- Established: 1986
- Jurisdiction: Telangana
- Location: 6-3-609/5/2, Anand Nagar Colony, Khairtabad, Hyderabad, Telangana 500004.
- Judge term length: 3 years from the date of entering office or up to 65 years of age (whichever is earlier)
- Website: https://scdrc.tg.nic.in/index.jsp

President, Telangana State Consumer Disputes Redressal Commission
- Currently: Hon'ble Mr. Justice M.S.K. Jaiswal

= Telangana State Consumer Disputes Redressal Commission =

Indian constitutional institution

The Telangana State Consumer Disputes Redressal Commission is an autonomous, statutory and constitutional institution formed as a quasi-judicial body in Telangana under Section 24-B of the Consumer Protection Act, 1986 to protect the rights of consumers. It is a system of alternate dispute resolution between conflicting parties during the process of trade. The president of the States Consumer Disputes Redressal Commission is appointed by the state government in consultation with the Chief Justice of state high court.

== History and objective ==

Telangana State Consumer Disputes Redressal Commission was formed to promote and protect the rights of consumers as per the Consumer Protection Act 1986.

== Composition ==

Following shall be the composition of Telangana State Consumer Disputes Redressal Commission:

1. President and
2. Not less than two members and not more than that prescribed in State Act.

President will be appointed by state Government in consultation with the Chief Justice of state High Court. The eligibility for president is that he should be serving or served as Judge in any High Court. Members should be of 1. Not less than 35 years of age and 2. recognised university bachelor degree 3. With good ability, integrity and standing and with proficient experience of 10 years and expertise knowledge in subjects of accountancy, law, commerce, economics, industry, administration and public affairs and problem solving ability in same.

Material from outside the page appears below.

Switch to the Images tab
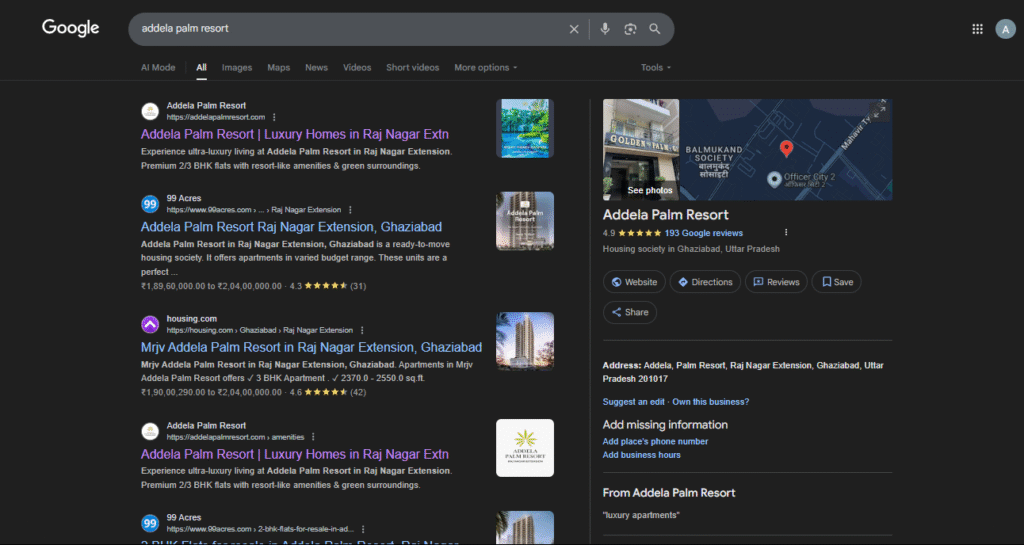(237, 68)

Also not more than fifty percent of members of committee should be from judicial background.

Hon'ble Mr. Justice M.S.K. Jaiswal is the President of Telangana State Consumer Disputes Redressal Commission.

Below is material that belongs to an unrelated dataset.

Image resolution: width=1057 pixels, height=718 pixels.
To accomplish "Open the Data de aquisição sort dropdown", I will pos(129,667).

== Levels and jurisdiction ==

Telangana State Consumer Disputes Redressal Commission was formed for promoting and protecting the rights of consumers through three levels with the below mentioned jurisdiction:
- District Commission (earlier referred to as District Forum) can accept complaints from consumer if the value of goods or services is up to ₹1 crore (Earlier limit was ₹20 lakh).
- State Commission can accept complaints from consumer if the value of goods or services is more than ₹1 crore but less than ₹10 crores ( earlier limit was between ₹20 lakh and ₹1 crore).
- National Commission can accept complaints from consumer if the value of goods or services is more than 10 crores.

== Filing complaints ==

Telangana State Consumer Disputes Redressal Commission laid down below process of filing and resolving complaints:

Complaints can be filed electronically and examination of disputing parties is done through video-conferencing, which includes hearing and/or examination through any other mode. The time period for resolving dispute in case the complaint does not require analysis and testing of product quality is 3 months from the date of receipt of notice by the opposite party. However, if the complaint requires analysis or testing of product quality the time limit for resolving dispute is within 5 months. Complaints can be filed using E-Daakhil portal.

== Penalties and imprisonment ==
- Manufacturers and Service providers are made punishable as a criminal offence for giving misleading information or for wrong advertisement of product.
- Punishment may include fine of Rs 10 lakhs or imprisonment for 2 years or both.

== Investigative agency ==
- Violation of consumer rights or unfair trade practices is investigated by the Investigation wing headed by Director-General level position in Central Consumer Protection Authority (CCPA).

==Important terms==

Following are the important terms in Telangana State Consumer Disputes Redressal Commission:
- As per the act "Goods" means anything purchased by consumers either in retail or wholesale from retailers or wholesalers. They can either be produced or manufactured.
- As per the act "services" means those which are in the form of "transport, telephone, electricity, housing, banking, insurance, medical treatment etc".
- As per the act consumer means " any person who buys any goods or hires or avails any services for a consideration which has already been paid or promised or partly paid and partly promised or under any system of deferred payment".
- Person includes anyone buying goods, either through online system or direct or offline, by way of teleshopping, or through mode of electronic includes direct selling or in a multi-level marketing.
- Consumer does not include person buying or availing goods or services for resale or for any other commercial purpose.
- For the purpose of commission the terms are referred in Consumer Protection Act'2019.

== Challenges ==
- The district, state and national level commissions face challenges of understaffing or non fulfillment of vacancies in time.
- The report prepared by senior advocate on the directions of Supreme Court of India found out many shortcomings in the offices of district and state consumer redressal bodies in many states of India. These include absence of storage rooms for case files, lack of member chambers for convenience of members hearing complaints, non availability of court rooms and washrooms in selective cases.